▶ [Task to complete] Please tally the lines below that contain the word "element" and reply with the total alone.

····················

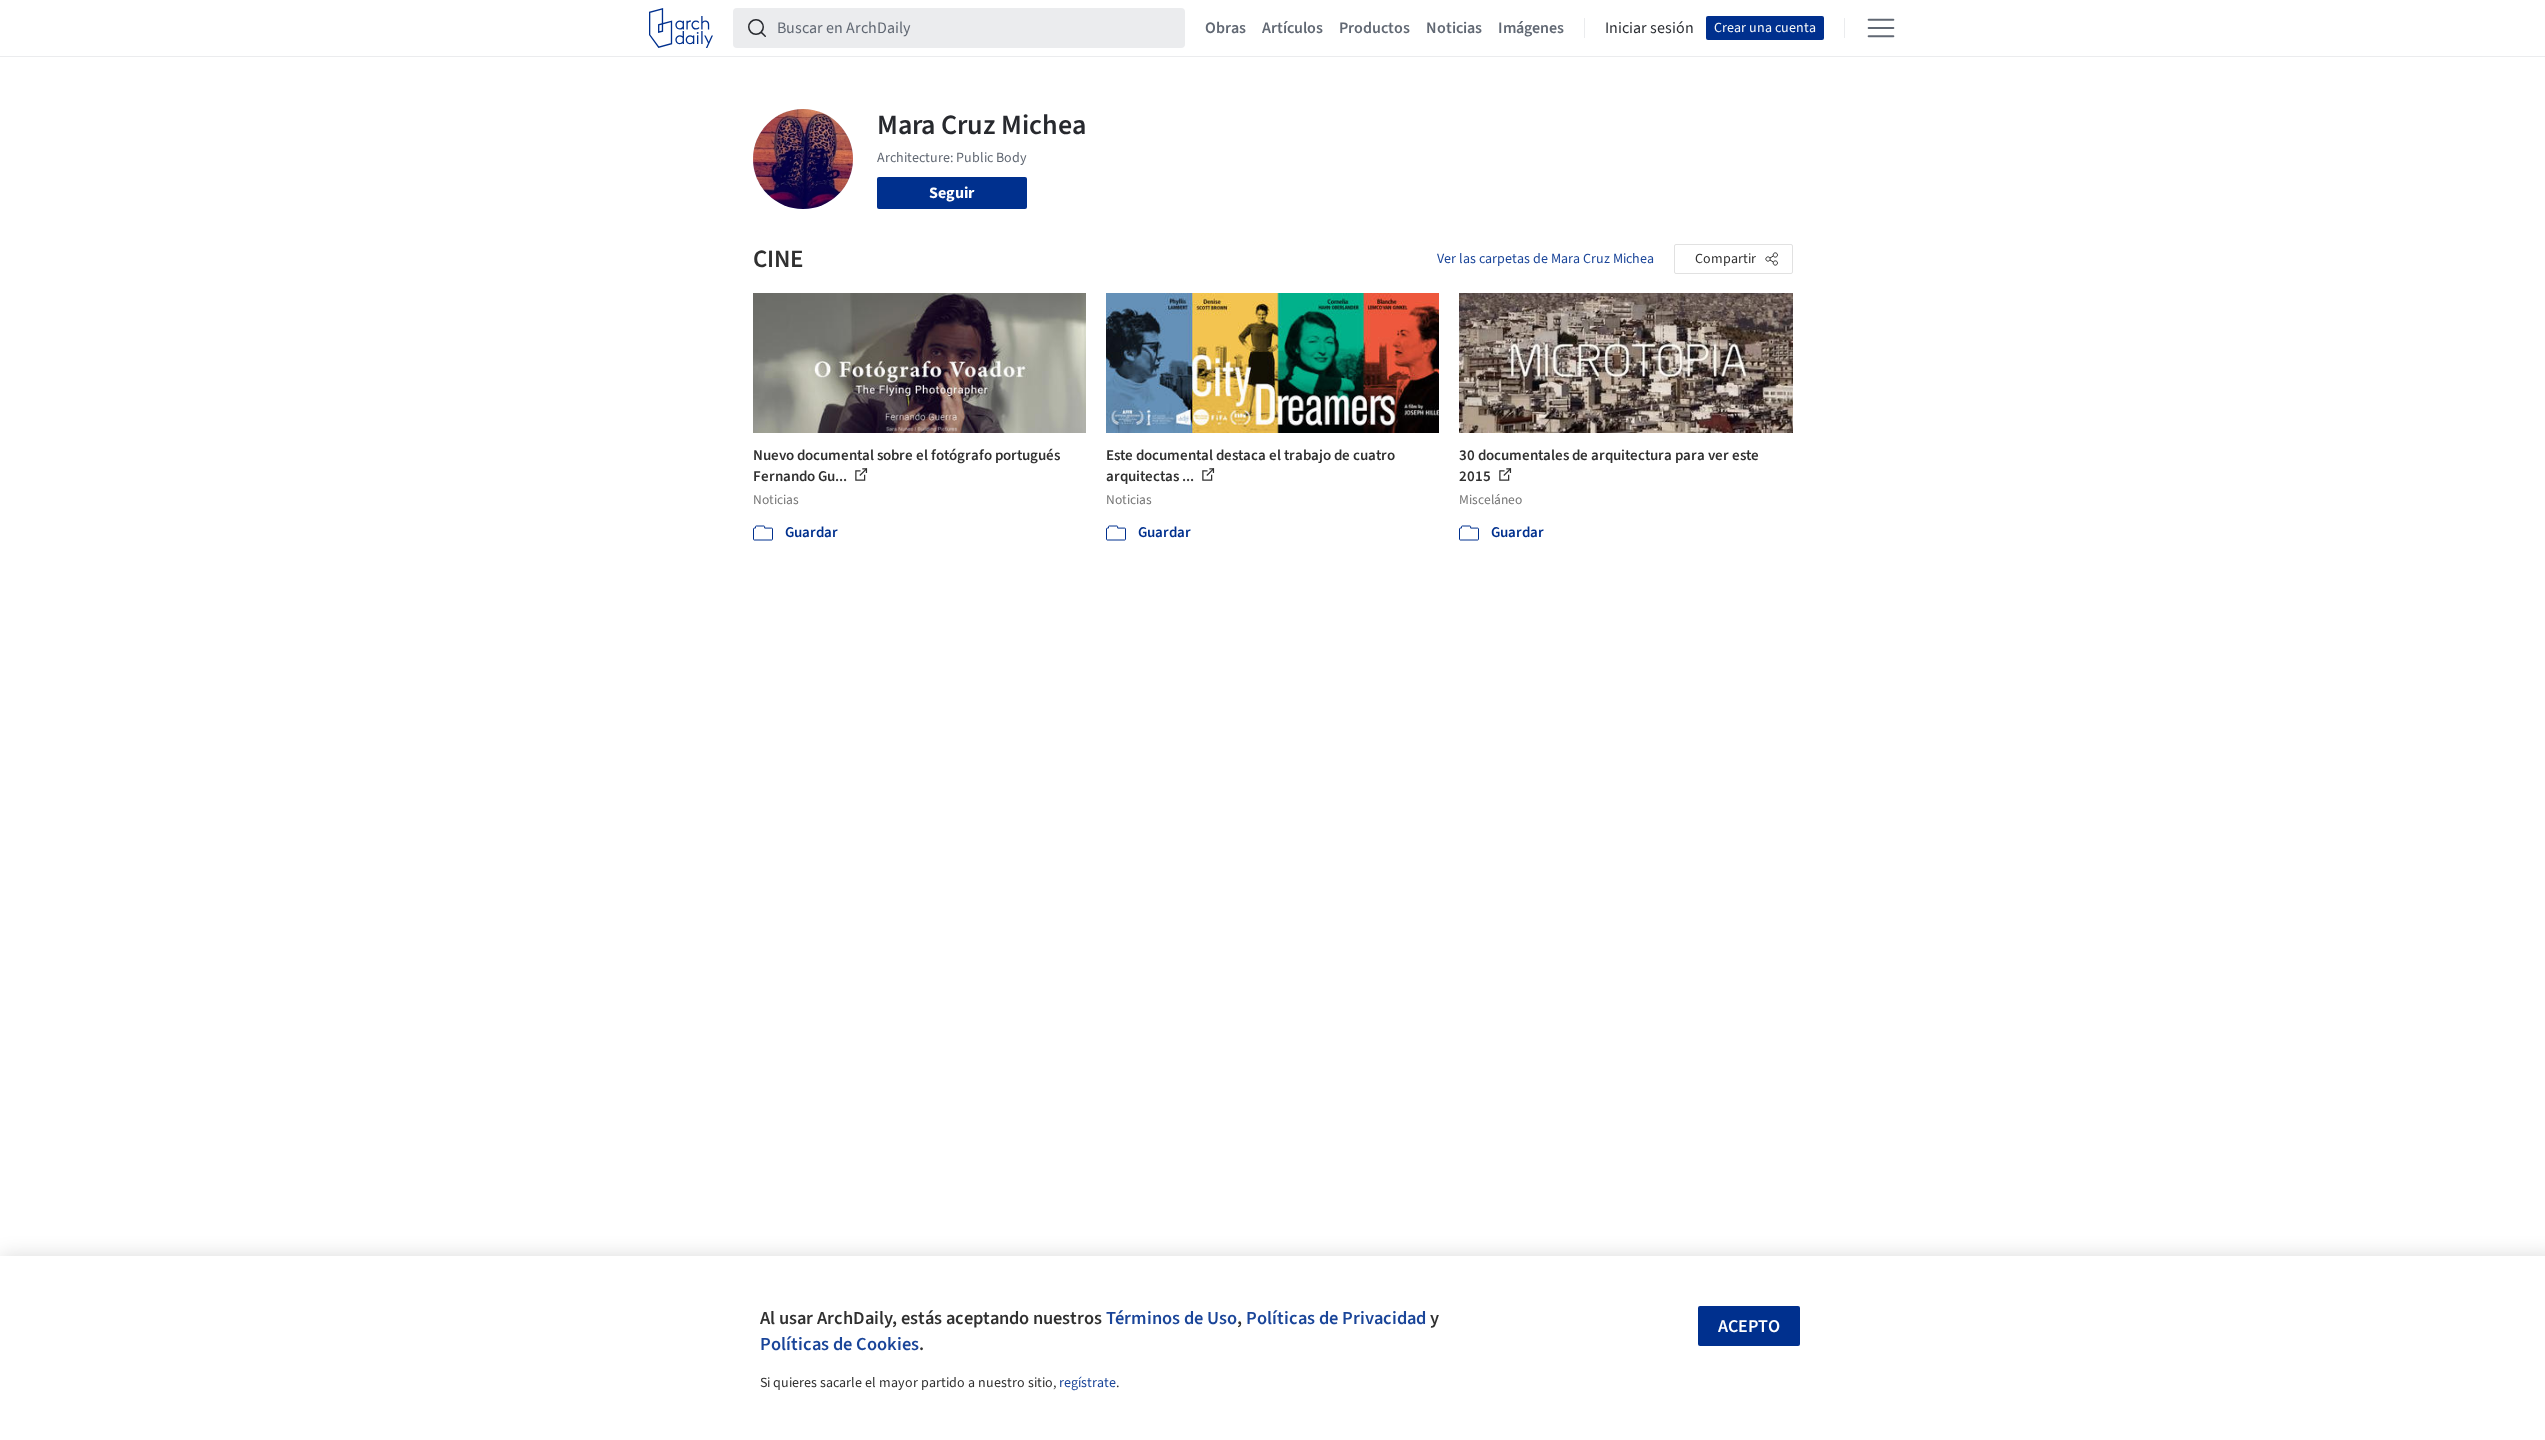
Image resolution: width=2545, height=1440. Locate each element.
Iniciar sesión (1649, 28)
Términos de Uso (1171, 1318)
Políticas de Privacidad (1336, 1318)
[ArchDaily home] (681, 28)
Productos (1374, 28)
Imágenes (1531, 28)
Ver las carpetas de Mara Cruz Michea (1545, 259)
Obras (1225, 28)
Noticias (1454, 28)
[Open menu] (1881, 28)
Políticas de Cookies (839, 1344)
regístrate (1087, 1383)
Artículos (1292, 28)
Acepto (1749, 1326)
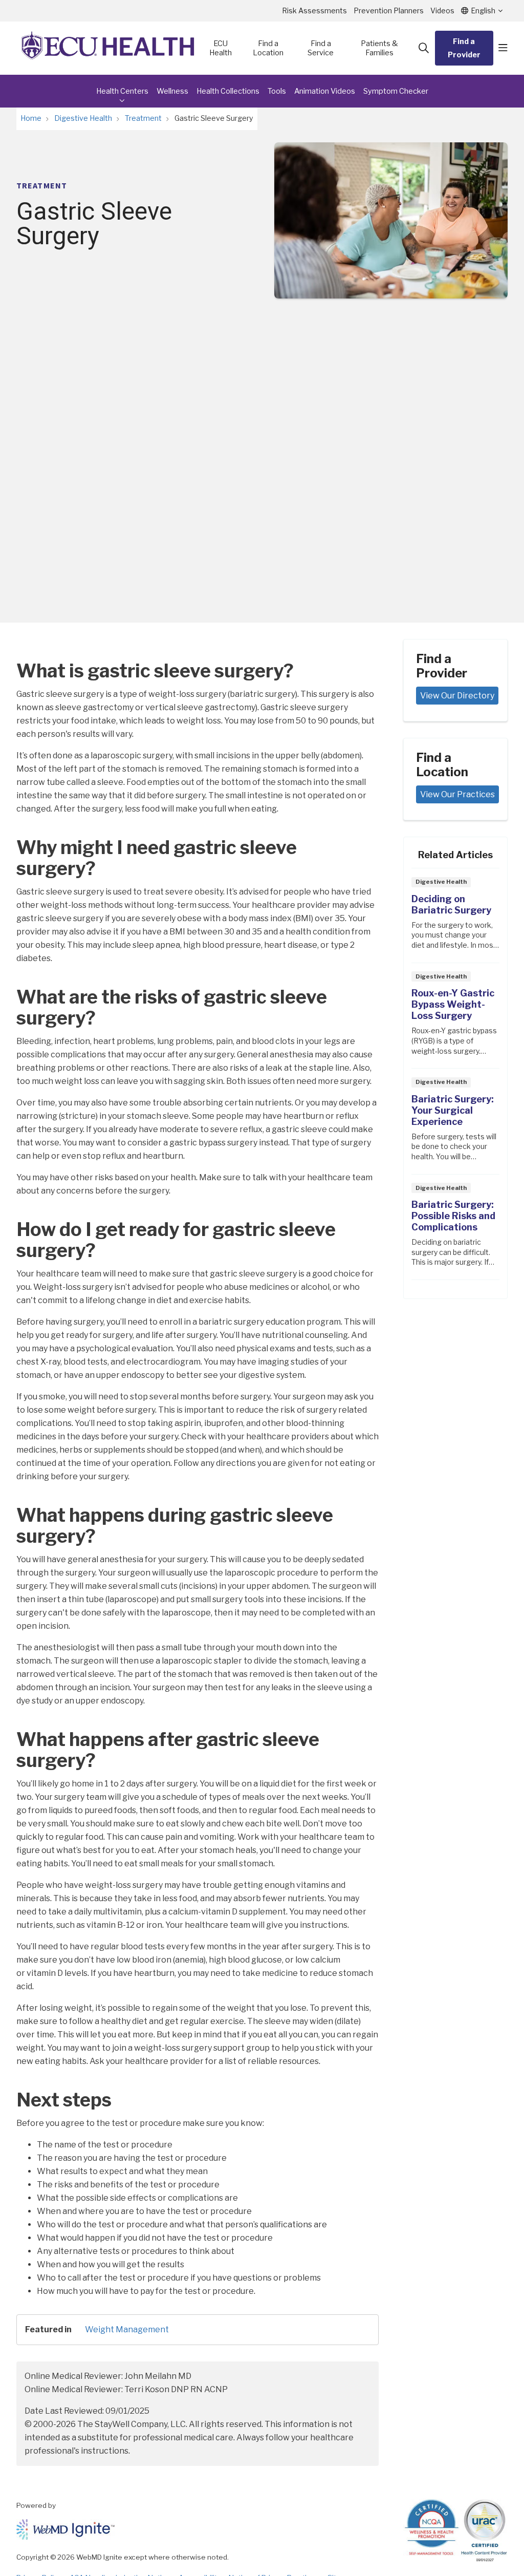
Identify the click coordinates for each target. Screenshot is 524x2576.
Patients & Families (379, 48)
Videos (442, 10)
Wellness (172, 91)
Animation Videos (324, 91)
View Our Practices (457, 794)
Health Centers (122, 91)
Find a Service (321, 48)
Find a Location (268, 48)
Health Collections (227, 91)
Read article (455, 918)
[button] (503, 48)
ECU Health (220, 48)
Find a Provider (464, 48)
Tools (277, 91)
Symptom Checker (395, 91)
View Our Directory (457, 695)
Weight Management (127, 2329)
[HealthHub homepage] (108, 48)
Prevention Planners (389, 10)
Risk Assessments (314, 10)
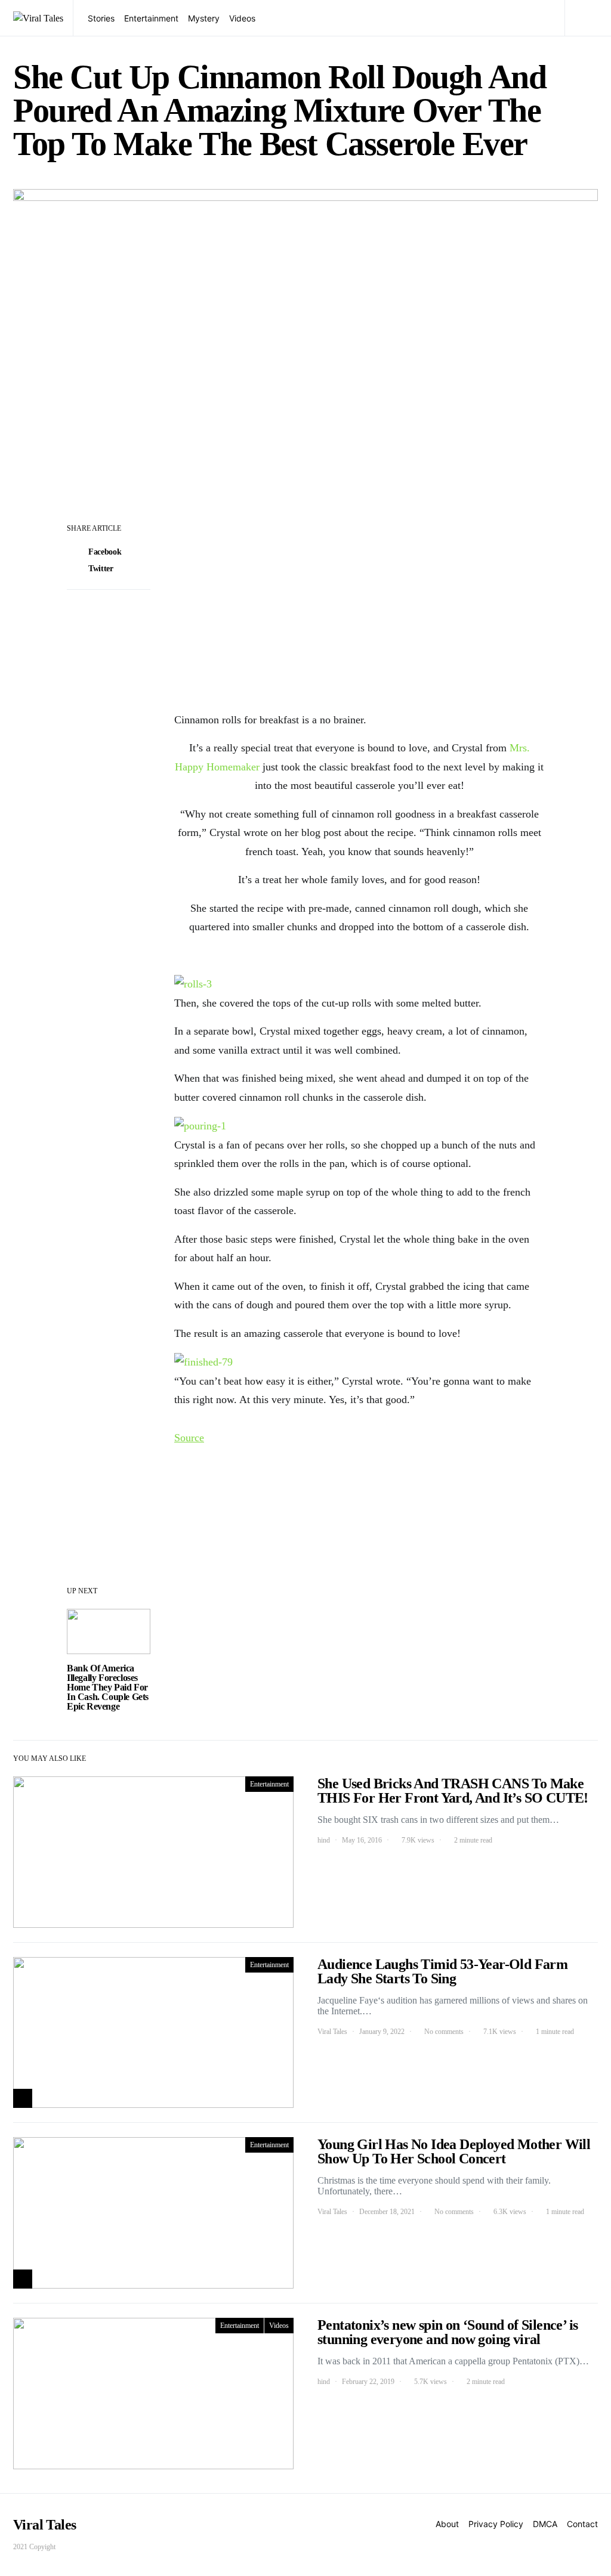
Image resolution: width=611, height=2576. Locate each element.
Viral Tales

····················

▶ [Solution to the problem] 2